What is needed>
Omitting all pictures, copy word for word the lines from the line containing "At what coordinates should I click to accomplish: Click CRM" through the final line of the entries.
**** Material provided
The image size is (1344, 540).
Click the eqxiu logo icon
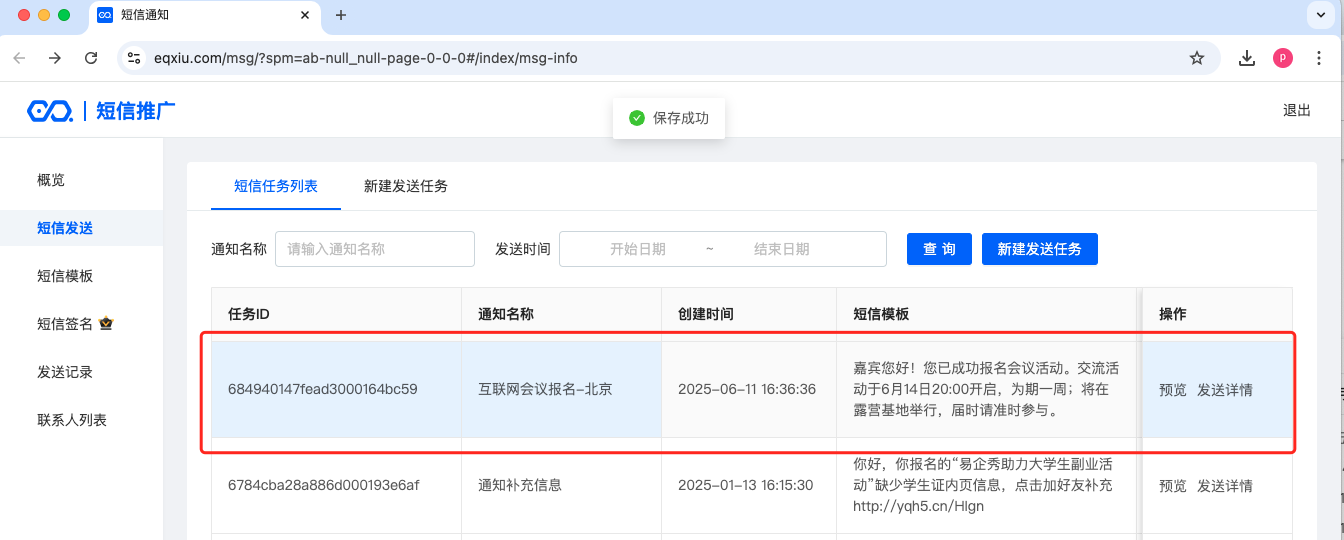click(x=50, y=111)
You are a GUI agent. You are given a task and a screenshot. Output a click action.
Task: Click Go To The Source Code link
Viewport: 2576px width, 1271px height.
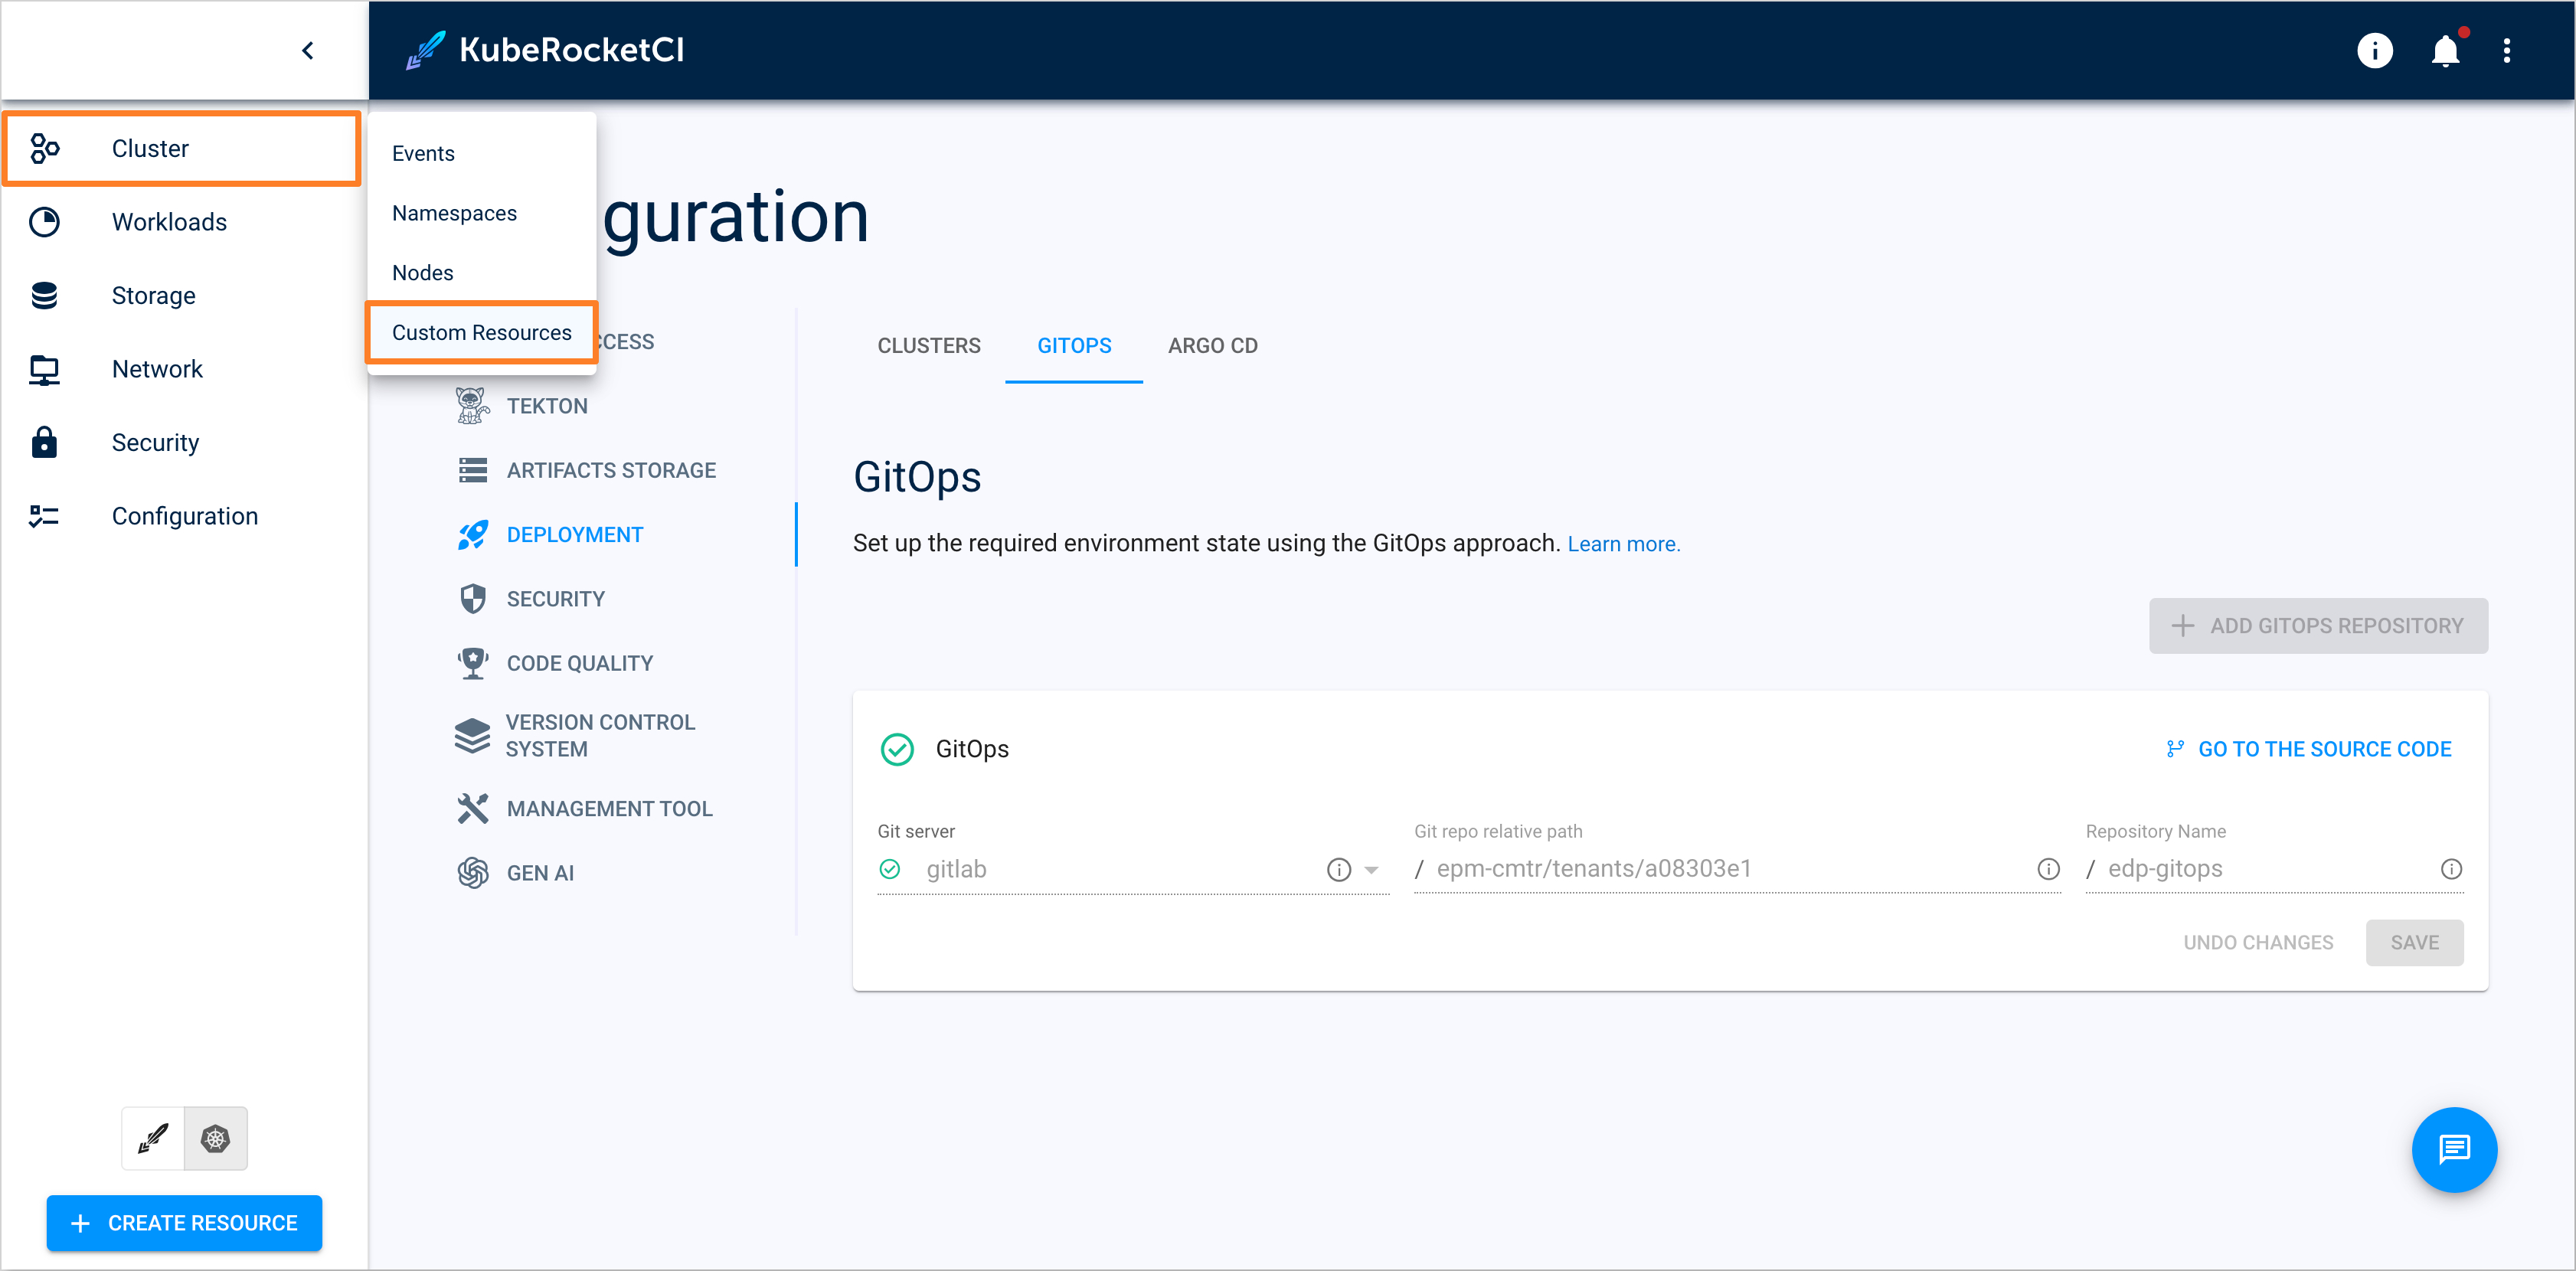click(x=2306, y=749)
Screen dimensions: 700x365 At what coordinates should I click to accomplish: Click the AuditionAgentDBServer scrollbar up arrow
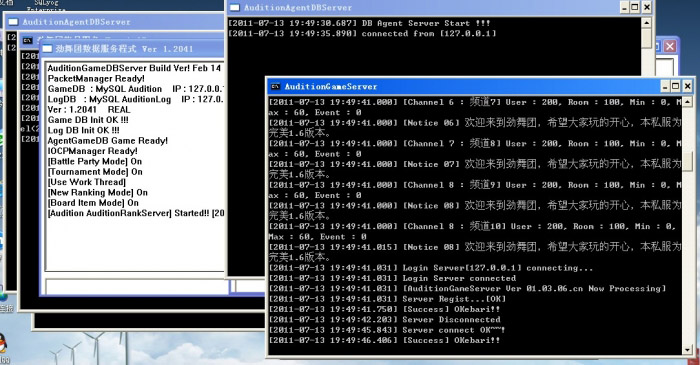646,23
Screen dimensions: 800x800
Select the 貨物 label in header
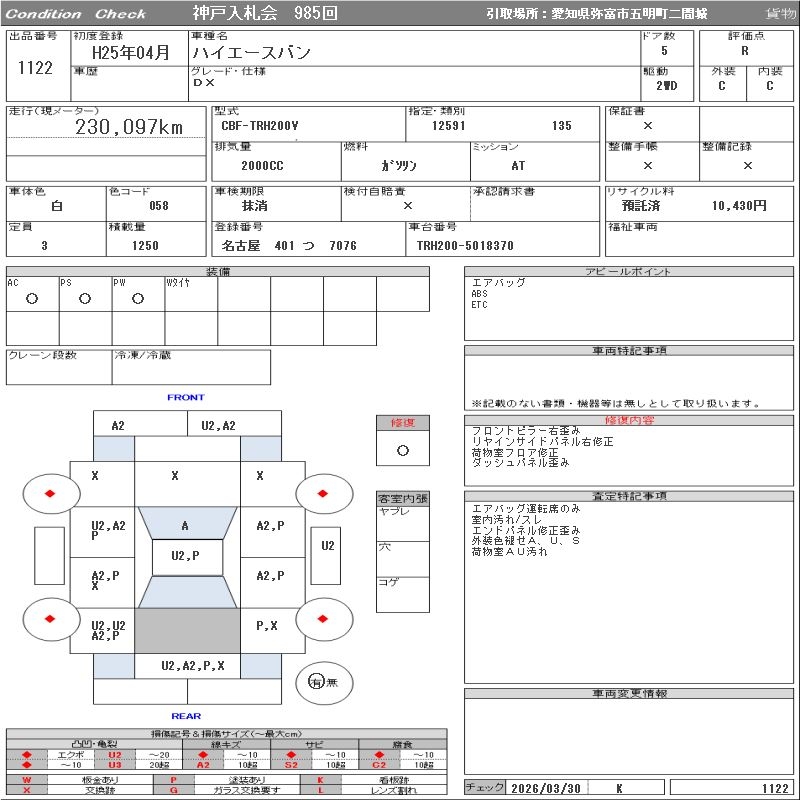point(780,14)
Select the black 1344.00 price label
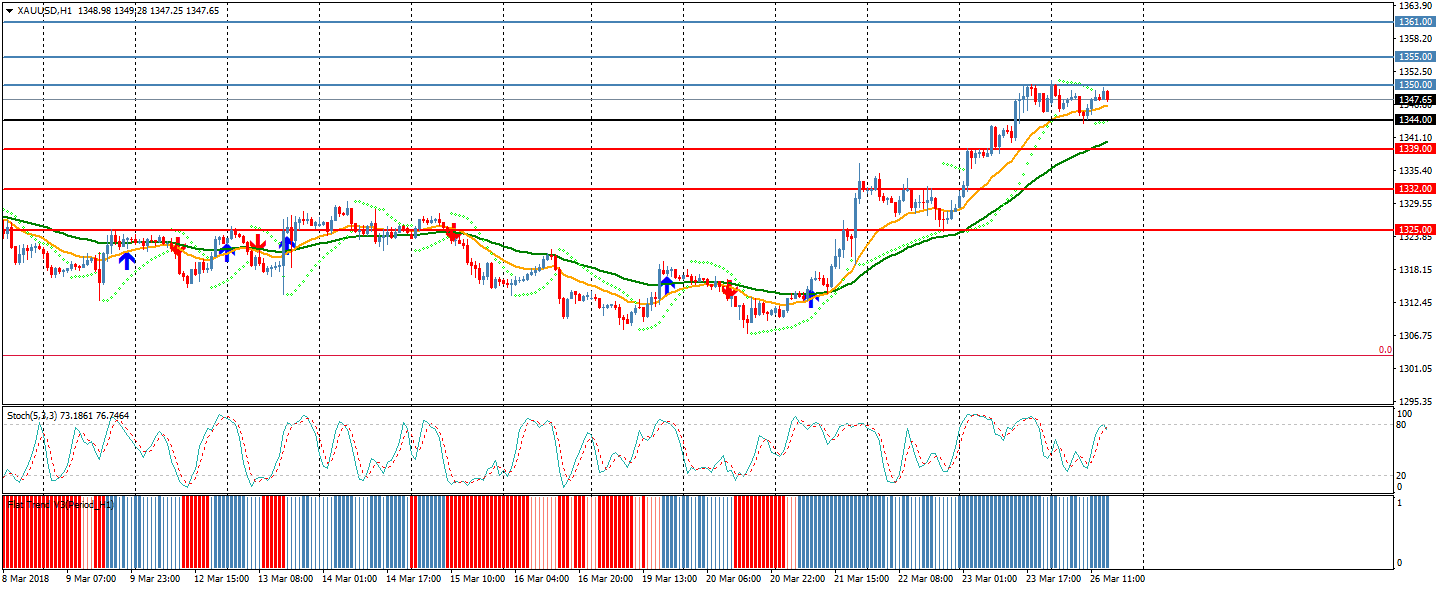 coord(1415,120)
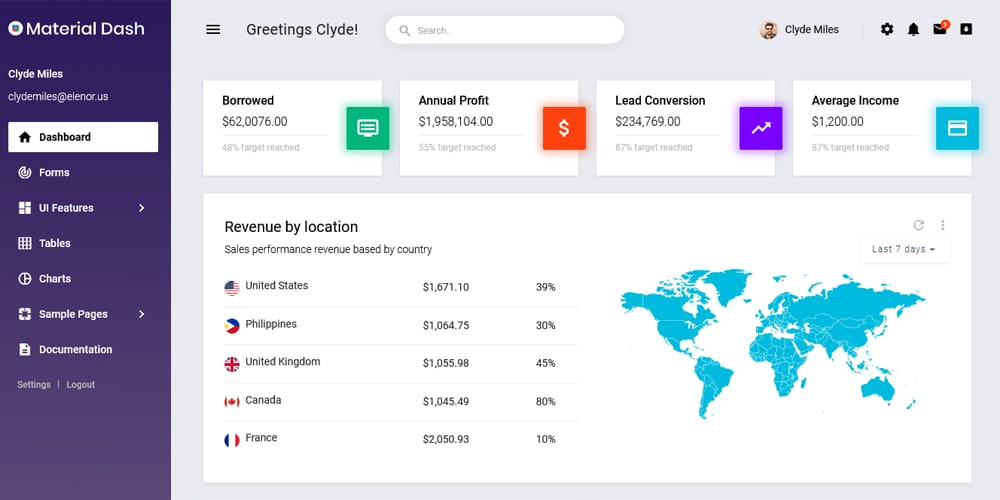Open the Charts sidebar item
The image size is (1000, 500).
coord(55,279)
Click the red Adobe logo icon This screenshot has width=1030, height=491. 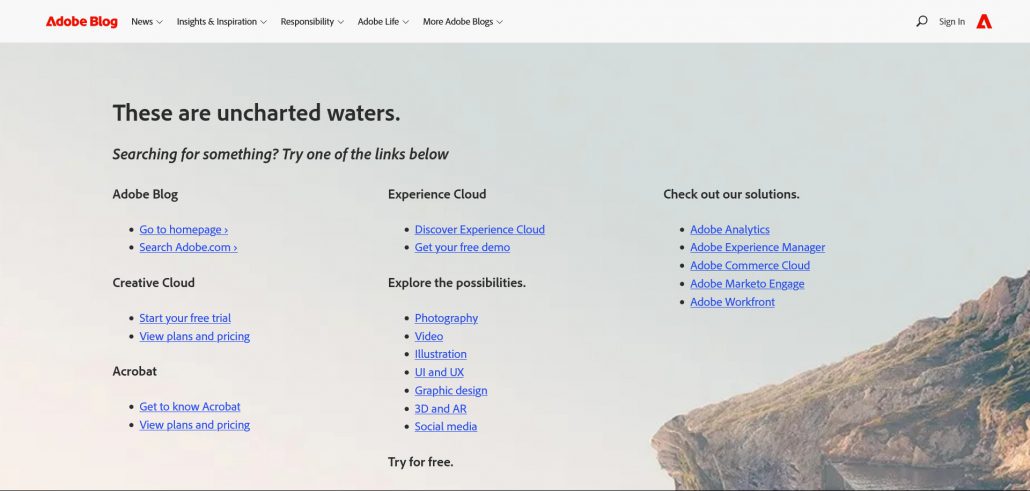[x=984, y=21]
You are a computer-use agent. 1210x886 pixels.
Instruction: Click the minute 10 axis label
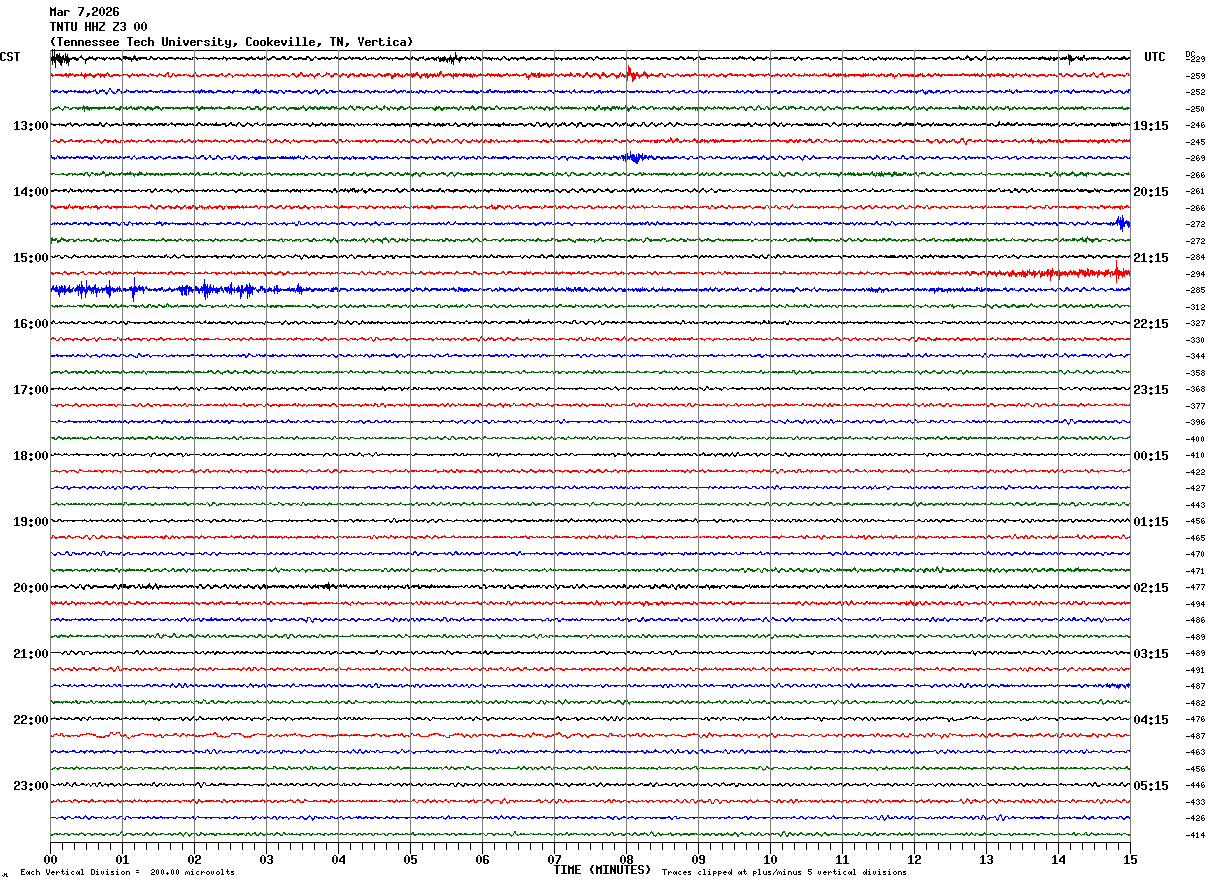coord(770,859)
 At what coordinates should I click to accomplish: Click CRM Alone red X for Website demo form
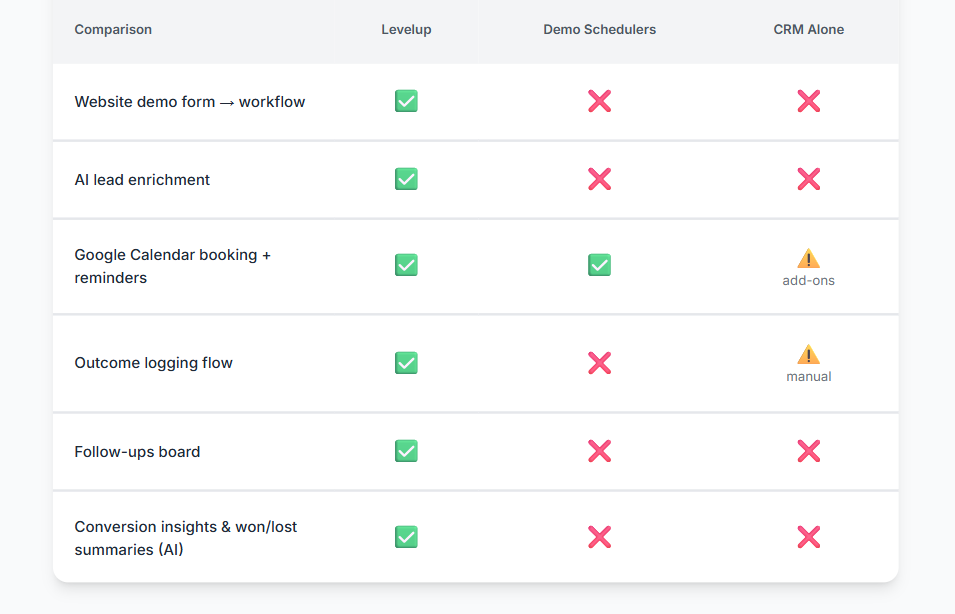tap(808, 101)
********
Written response>
 At what coordinates should I click to accomplish: Click CRM Alone red X for Website demo form
tap(808, 101)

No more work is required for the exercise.